### [Dataset excerpts]

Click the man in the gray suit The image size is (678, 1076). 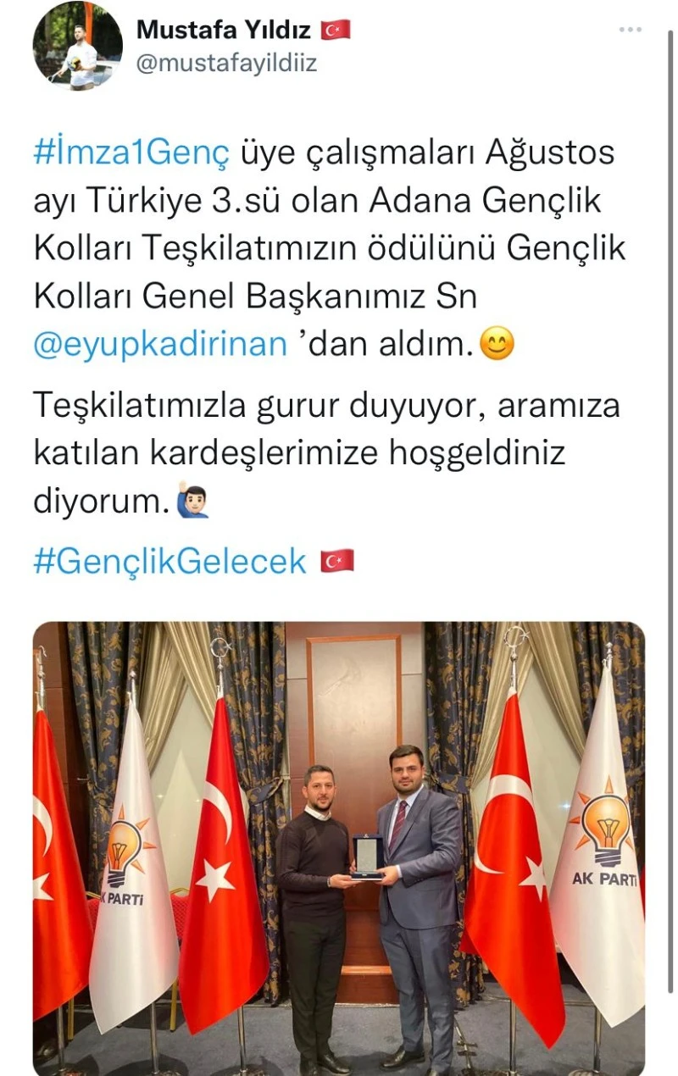click(421, 907)
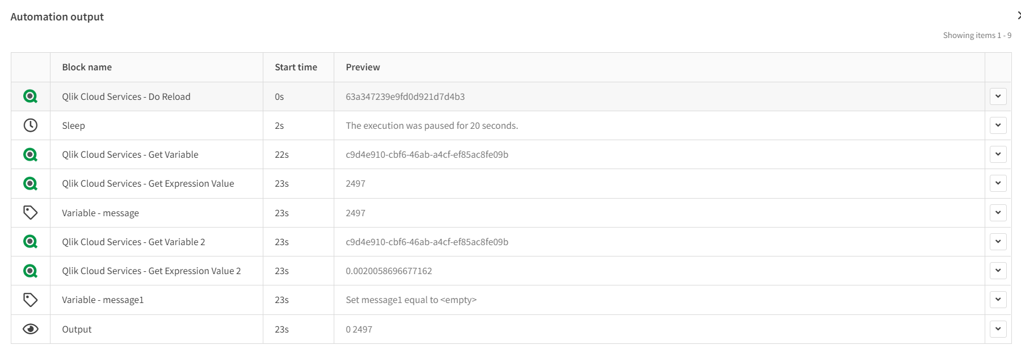Expand the Get Variable 2 row
Image resolution: width=1021 pixels, height=349 pixels.
tap(998, 242)
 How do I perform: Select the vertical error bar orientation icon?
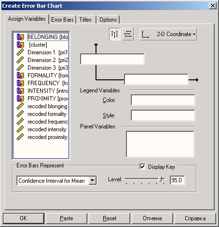(115, 34)
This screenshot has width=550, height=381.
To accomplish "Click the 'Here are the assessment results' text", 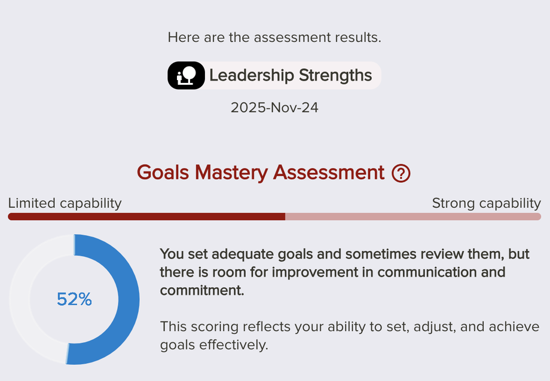I will click(x=274, y=37).
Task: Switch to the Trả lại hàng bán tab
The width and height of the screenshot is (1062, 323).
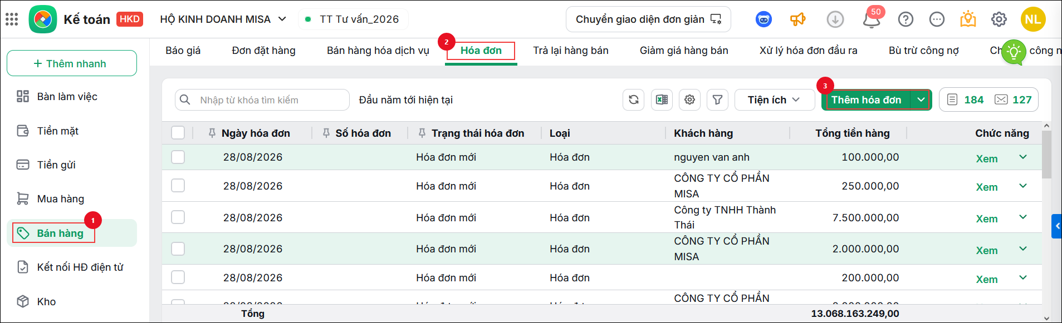Action: click(570, 51)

### [Your task]
Could you set down word for word each line from the one holding "The width and" through the end of the material above, without any pictures?

### [Exercise response]
The width and height of the screenshot is (1062, 323).
Action: click(570, 51)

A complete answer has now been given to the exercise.